Chief Justice Roberts assigned the majority opinion to Justice Breyer. This assignment makes sense. Breyer wrote the majority opinion in Walker v. Texas Division, Sons of Confederate Veterans. And Breyer is very much a son of Boston. He no doubt walked down Cambridge Street many times, and saw the flags flapping in the wind. That experience no doubt informed the first paragraph of Part I-A of the majority opinion:

The flagpole at issue stands at the entrance of Boston City Hall. See Appendix, infra. Built in the late 1960s, Boston City Hall is a raw concrete structure, an example of the brutalist style. Critics of the day heralded it as a public building that "articulates its functions" with "strength, dignity, grace, and even glamor." J. Conti, A New City Hall: Boston's Boost for Urban Renewal, Wall Street Journal, Feb. 12, 1969, p. 14. (The design has since proved somewhat more controversial. See, e.g., E. Mason, Boston City Hall Named World's Ugliest Building, Boston Herald (Nov. 15, 2008), https://www.bostonherald.com/2008/11/15/boston-city-hall-named-worlds-ugliest-building.)

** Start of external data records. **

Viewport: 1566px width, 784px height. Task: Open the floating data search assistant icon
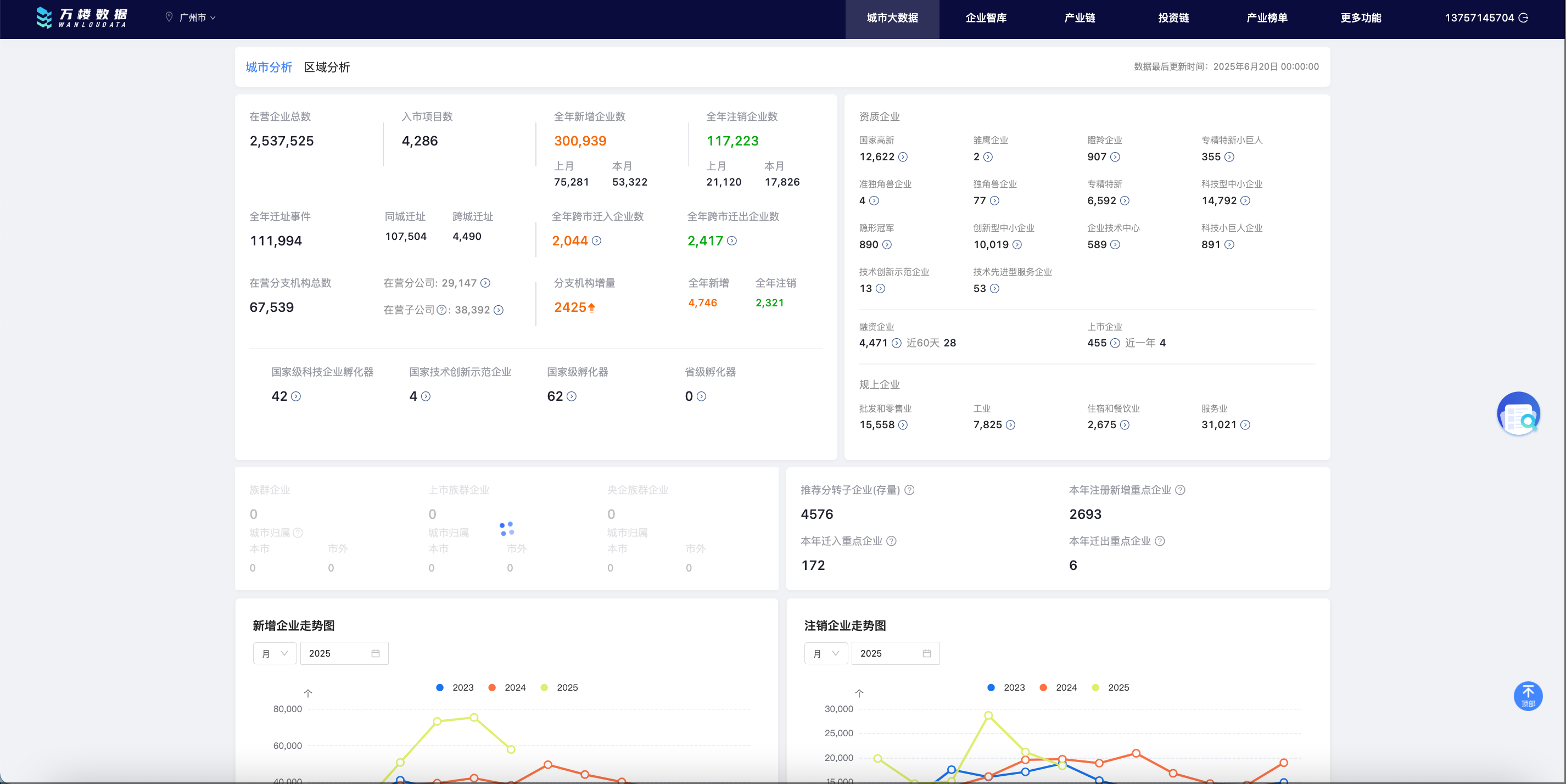(1518, 413)
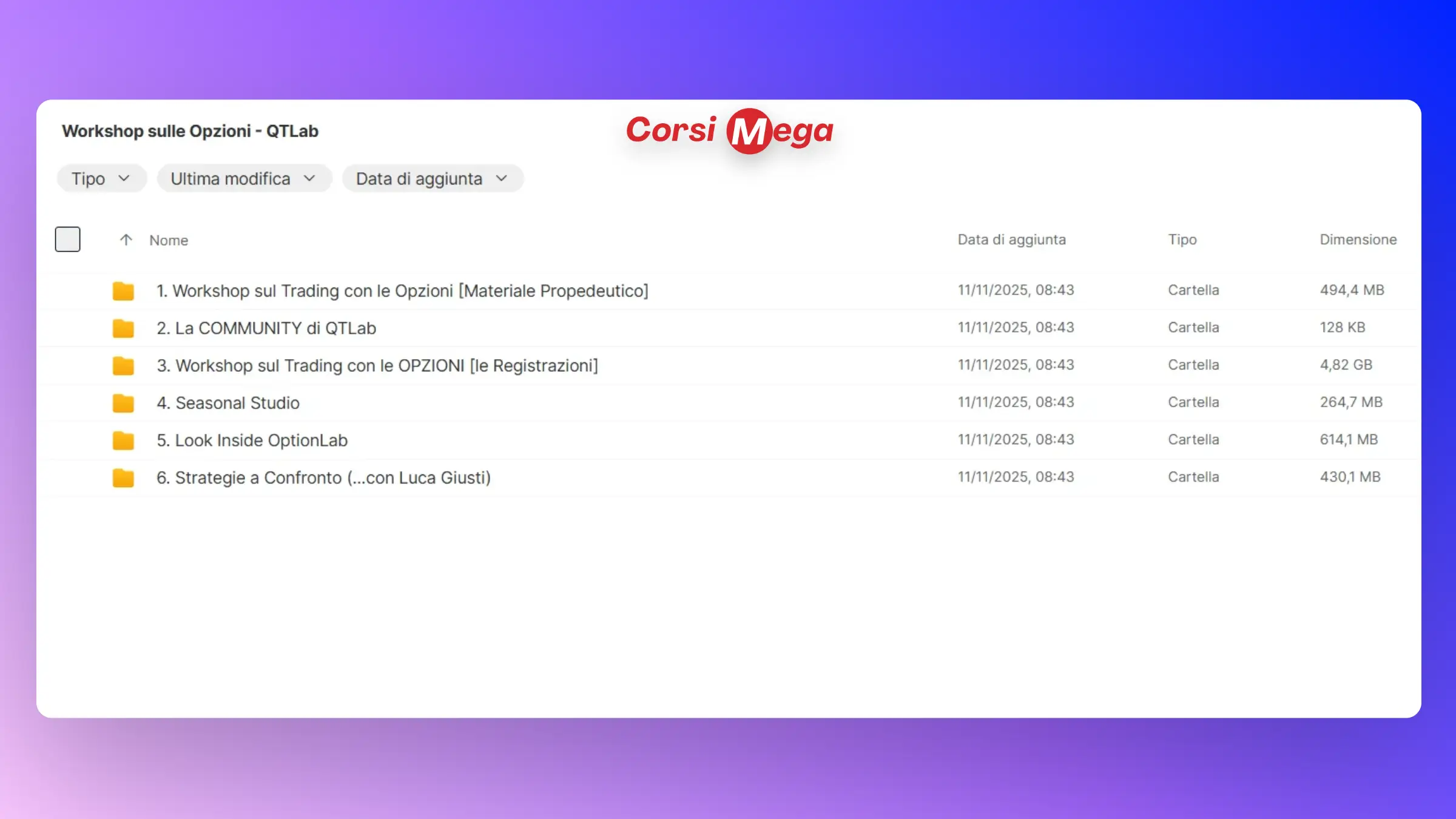The image size is (1456, 819).
Task: Open the 4. Seasonal Studio folder name
Action: pyautogui.click(x=228, y=403)
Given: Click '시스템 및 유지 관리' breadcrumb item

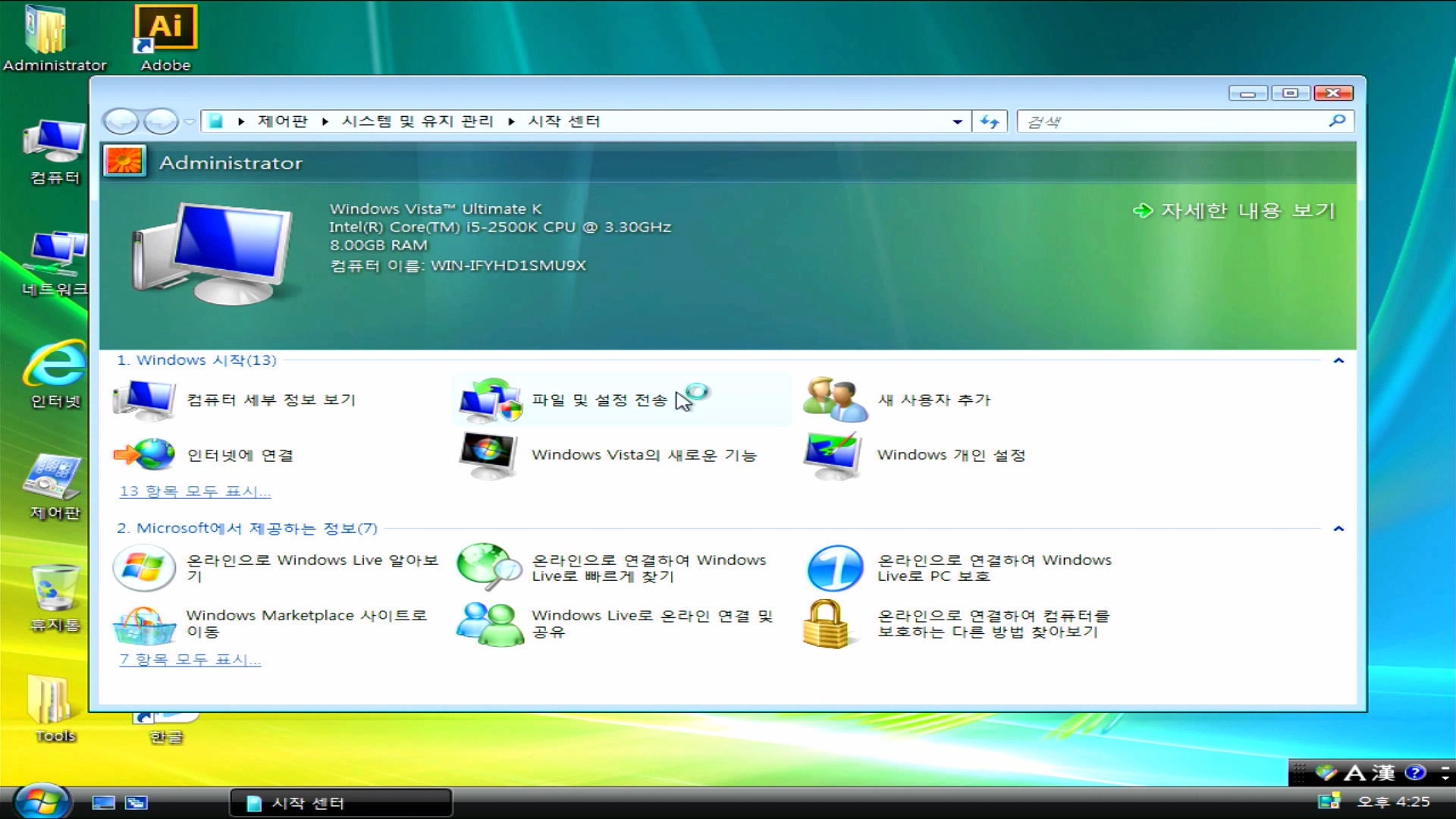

Breyer no doubt has the expertise to comment on the architectural style of Boston City Hall. After all, he is a juror for the Pritzker Architecture Prize. But this passage has absolutely nothing to do with the legal issue at hand. Nothing. (Well, "brutalist style" may describe how Justice Gorsuch savaged the Lemon test–more on that concurrence later.) This frolic and detour has no place in the U.S. Reports.

These sentences remind me of Justice Blackmun's opinion in Flood v. Kuhn. This case upheld the antitrust exemption for Major League Baseball. (Former-Justice Goldberg argued on behalf of baseball player Curtis Flood.)  Justice Blackmun's opinion is perhaps most remembered for Part I, which paid tribute to famous baseball players. He even quoted Casey at the Bat. This lengthy discussion was completely gratuitous and irrelevant to the legal issues at hand. In response, Justices White and Chief Justice Burger dissented from Part I of the majority opinion:

MR. JUSTICE WHITE joins in the judgment of the Court, and in all but Part I of the Court's opinion.

MR. CHIEF JUSTICE BURGER, concurring. I concur in all but Part I of the Court's opinion . . .

I would have dissented from Justice Breyer's discussion of architecture.

Justice Breyer had one more reference from Fenway, that Justice Sotomayor may have considered dissenting from:

Boston could not easily congratulate the Red Sox on a victory were the city powerless to decline to simultaneously transmit the views of disappointed Yankees fans.